Assim, a inflação, mesmo derrubada e mantida num patamar considerado baixo na época (entre 15 e 20%), achatou o poder aquisitivo dos assalariados. O poder de compra caiu 15,1% entre 1967 e 1973, segundo o Departamento Intersindical de Estudos Socioeconômicos (Dieese) – perda que se somou a uma ainda maior, de 25,2%, de 1964 para 1967.
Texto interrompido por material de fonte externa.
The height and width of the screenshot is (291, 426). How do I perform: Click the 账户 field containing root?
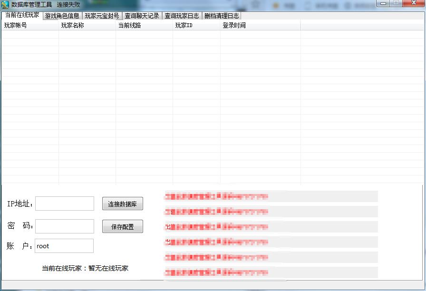[65, 246]
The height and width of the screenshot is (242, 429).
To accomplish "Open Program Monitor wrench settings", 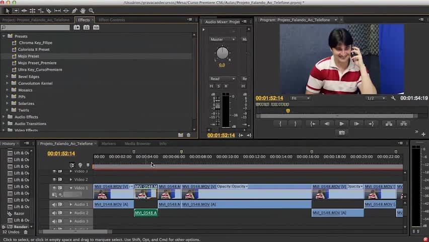I will pyautogui.click(x=393, y=98).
“Parece claro que os trabalhadores, de maneira geral, não se beneficiaram do crescimento da renda real do país de forma proporcional à sua evolução e piorou a distribuição da renda pessoal”, escreve o economista Luiz Aranha Correa do Lago, em colaboração para o Centro de Pesquisa e Documentação de História Contemporânea do Brasil (CPDoc) da Fundação Getúlio Vargas (FGV). “Os salários, nos casos em que não sofreram declínio real, cresceram, na maioria das categorias, a taxas muito inferiores à da produtividade ou do produto per capita e o rendimento do trabalho não apresentou ganhos como percentagem da renda total”.
“O Índice de Gini [indicador de desigualdade] antes da ditadura era em torno de 0,54. Quando termina o milagre, está em 0,63 – elevadíssimo”, conta Paulani. “Hoje, praticamente nenhum país tem um índice tão elevado”. Quanto mais perto de 1, maior o fosso entre as classes. Hoje, o índice brasileiro é 0,515.